Aku benar-benar merasa sedih. Tapi jika kubiarkan tanpa keputusan, rasa sedih itu tidak akan berakhir. Aku pasti akan terkubur dalam kesedihan, kekecewaan dan bisa jadi akan hilang akal karena terus menerus hidup dalam kecurigaan. Karena itu, mesti berat kuberanikan diri untuk berkata...
"Aku tidak akan meminta menceraikan dia. Dia janda, punya anak 2. Dia lebih membutuhkan abang daripada aku..."
Mendengar kata-kataku, si abang mengangkat wajah dan menatapku penuh harap. Aku memalingkan muka tak mampu menatap wajahnya...
".. karena itu, aku minta abang menceraikan aku sekarang juga... "
"Tidak! Abang tidak akan menceraikanmu! Tolong beri abang kesempatan..."

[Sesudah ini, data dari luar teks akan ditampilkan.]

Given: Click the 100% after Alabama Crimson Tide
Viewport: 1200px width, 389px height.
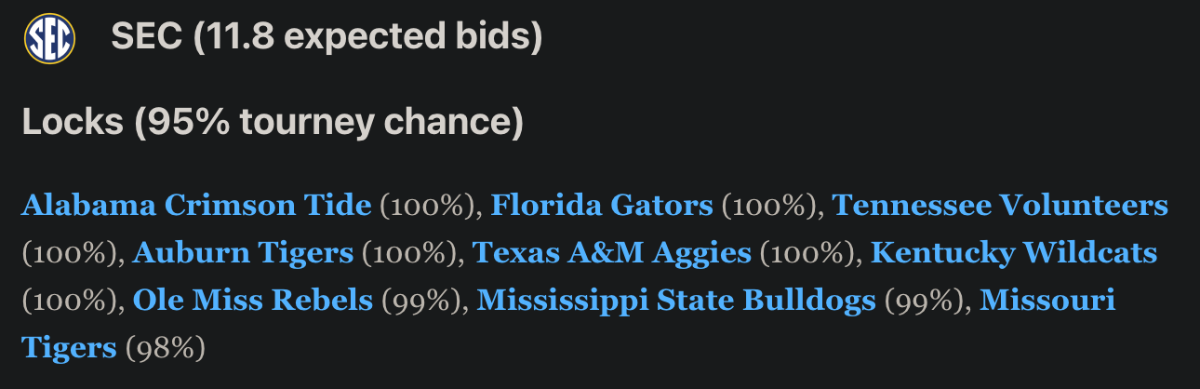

"Kalau abang tidak mau menceraikan aku sekarang, aku akan memberi abang waktu sebulan untuk memikirkannya. Tapi mulai detik ini dan seterusnya, aku minta abang membebaskan aku dari semua tanggungjawabku sebagai seorang istri. Karena aku tidak mau melayani abang lagi..."
"Hany, aku....."
"Jika masih ada rasa sayang abang untuk ku, abang pasti tidak ingin aku menanggung dosa karena menolak menjalankan kewajiba seorang istri ??"
"Abang sayang padamu..."
"Kalau begitu, bebaskan aku dari tanggungjawab sebagai istrimu. Atau ceraikan aku sekarang juga..."
Si abang diam berpikir. Aku menunggu dengan was-was dan tak sabar...
"Aku tidak ingin menceraikanmu, Han. Aku akan membebaskanmu dari tanggungjawabmu sebagai istriku. Aku ikhlas kalau kau tak mau melayani aku sebagai suami. Aku tidak menyalahkanmu. Aku yang bersalah padamu. Maafkan aku.."
Air mata yang kutahan tak lagi bisa kubendung. Aku menangis, tapi tak tahu apa yang kutangisi....
"Sekarang, pergilah abang pada istri abang. Datanglah jika abang sudah punya keputusan. Tapi jangan datang jika aku tidak meminta abang datang. Aku tidak ingin melihat abang...." ucapku sambil terisak. Ini benar-benar menyedihkan. Keputusan yang kuambil ini sangat berat dan tak tertanggungkan. Tapi terpaksa harus kutanggung....
"Aku akan pergi. Aku harap ketika aku kembali, abang sudah tak ada di sini. Abang jangan khawatir. Aku akan mengemas baju dan barang-barang abang. Besok, suruh Halim untuk mengambilnya..." ucapku sambil berbalik pergi.
"Hany........" panggilnya putus asa.
Aku menoleh. Kutatap wajah tampannya yang basah oleh air mata. Ingin aku menghambur kearahnya dan menghapus air matanya. Tapi sekuat tenaga aku menahan diri...
Aku mencoba tersenyum, "terima kasih karena selama ini telah membuatku bahagia. 10 tahun kita bersama, abang telah begitu baik, sabar dan penuh pengertian padaku. Terima kasih bang. Semoga abang akan membahagiakan Uci dan anak-anaknya, seperti abang membahagiakan aku..." lalu tanpa menunggu sahutannya aku bergegas pergi. Dan tak menoleh lagi. Agar dia tak bisa melihat wajahku yang basah kuyup tersiram air mata.